Уже более двух часов он сидел за столом, приводя в порядок свои заметки и наброски для биографии дона Панфило Аранго-и-Арагона. Потом выпрямился и, положив обе руки за пояс, стал расхаживать из стороны в сторону, словно желая заглушить боль в спине. Доктор Молина не мог долгое время находиться в сидячем положении. По словам его врача, он страдал дегенеративной дископатией. Показав ему рентгеновский снимок, на котором было видно к тому же искривление позвоночника, врач, улыбаясь, добавил: «Это, мой дорогой, цена, которую мы платим за то, что мы двуногие». В сырую погоду боль, которую Молина чувствовал в левом плече и руке, была тупой и незатихающей, но ее можно было терпеть. Однако, если он делал резкое движение, от затылка до кончиков пальцев его пронзала другая боль — острая, непереносимая, но длящаяся всего с полминуты.

Растирая руку и стараясь расправить грудь, министр-советник расхаживал от стены, на которой висела карта Сакраменто XVIII века, до противоположной стены, где висел портрет дона Панфило с сердечным посвящением. Кроме этой, в квартире Молины была еще одна фотография — его матери, портрет в серебряной рамке стоял на ночном столике в спальне.

Каждый раз, когда министр-советник работал по вечерам дома, вместо халата он надевал рясу францисканского монаха и обувал грубые сандалии. Это доставляло ему странное удовольствие, причину которого он не смог бы объяснить… Молина понимал, что его подняли бы на смех, если бы кто-нибудь увидел это одеяние. Наверное, решили бы, что он сумасшедший или страдает каким-нибудь тайным пороком. Впрочем, все это были только предположения — он никогда никого не приглашал к себе в квартиру. Никто из его знакомых не знал его адреса, даже сотрудники посольства. У Молины не было телефона, и он не желал его ставить. Когда было нужно, министр-советник звонил из автомата.

В этот вечер, едва приступив к работе, он начал воображаемый диалог с доном Панфило. Однако вскоре в его ушах прозвучал голос Леонардо Гриса: «Спрашиваю еще раз: будете ли вы трудиться над биографией дона Панфило увлеченно, как друг, или беспристрастно, как историк?» Вопрос не был случайным: Молина неоднократно задавал его себе, задал и сейчас. Нынешний архиепископ — примас Сакраменто — был темной личностью. Противники архиепископа обвиняли его в том, что в политике он придерживается принципов Макиавелли, почему всегда оказывается в милости у президента республики, кем бы тот ни был. Красноречивый оратор, он умел молчать, если игра, которую он вел, требовала молчания.

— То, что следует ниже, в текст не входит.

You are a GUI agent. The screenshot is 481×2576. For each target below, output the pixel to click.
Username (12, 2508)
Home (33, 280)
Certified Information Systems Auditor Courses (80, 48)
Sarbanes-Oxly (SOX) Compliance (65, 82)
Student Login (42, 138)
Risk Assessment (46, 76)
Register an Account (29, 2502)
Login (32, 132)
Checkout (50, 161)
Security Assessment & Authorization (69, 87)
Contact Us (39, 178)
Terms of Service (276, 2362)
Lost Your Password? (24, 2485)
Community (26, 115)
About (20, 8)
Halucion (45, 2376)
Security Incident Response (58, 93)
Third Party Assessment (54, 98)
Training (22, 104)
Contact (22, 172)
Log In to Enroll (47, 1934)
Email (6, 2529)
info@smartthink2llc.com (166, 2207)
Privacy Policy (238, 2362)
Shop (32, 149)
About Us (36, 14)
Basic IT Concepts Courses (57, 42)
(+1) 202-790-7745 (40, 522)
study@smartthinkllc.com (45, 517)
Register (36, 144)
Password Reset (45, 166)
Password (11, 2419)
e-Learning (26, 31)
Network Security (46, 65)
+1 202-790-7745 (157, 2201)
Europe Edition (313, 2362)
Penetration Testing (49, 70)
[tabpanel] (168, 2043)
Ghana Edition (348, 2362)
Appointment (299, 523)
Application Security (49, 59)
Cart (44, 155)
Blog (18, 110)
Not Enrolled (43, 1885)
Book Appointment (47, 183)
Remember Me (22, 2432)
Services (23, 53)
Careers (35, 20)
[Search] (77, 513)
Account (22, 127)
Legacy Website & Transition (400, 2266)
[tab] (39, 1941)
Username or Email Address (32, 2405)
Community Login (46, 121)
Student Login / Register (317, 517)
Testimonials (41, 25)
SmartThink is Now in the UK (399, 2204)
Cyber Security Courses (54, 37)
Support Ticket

«Поведение моего друга дона Панфило может объяснить одна его фраза, — мысленно обратился к Грису министр-советник. — Однажды он сказал мне: «Мой дорогой Молина, иногда, чтобы защитить церковь божью, нам приходится делать вид, будто мы заключаем соглашение с дьяволом и его пособниками на земле». Министр-советник услышал смех Гриса: «Политическое богословие вашего друга всегда казалось мне забавным!»

Хорхе Молина пытался прогнать образ своего оппонента, как монах в одинокой келье изгоняет сатану. Он встал, расправил плечи, покачал головой, потом снова уселся и взялся за работу. У Молины было все ранее издававшееся о доне Панфило Аранго-и-Арагоне: биографии, памфлеты, статьи. Сейчас перед ним лежала знаменитая «Исповедь» примаса, написанная великолепным испанским языком. Он сумел также достать фотокопии почти всей корреспонденции дона Панфило: и письма, которые тот писал родителям, когда учился в гимназии, и письма дона Панфило — семинариста, уже отмеченные печатью утонченности. Поистине жемчужины эпистолярного стиля! Среди последних наиболее ценными были письма, обращенные к тогдашнему архиепископу — примасу дону Эрминио Ормасабалю, другу и духовному наставнику дона Панфило. Чтобы собрать весь этот материал, который Молина лишь сейчас разложил в нужном порядке, ему понадобилось более двух лет.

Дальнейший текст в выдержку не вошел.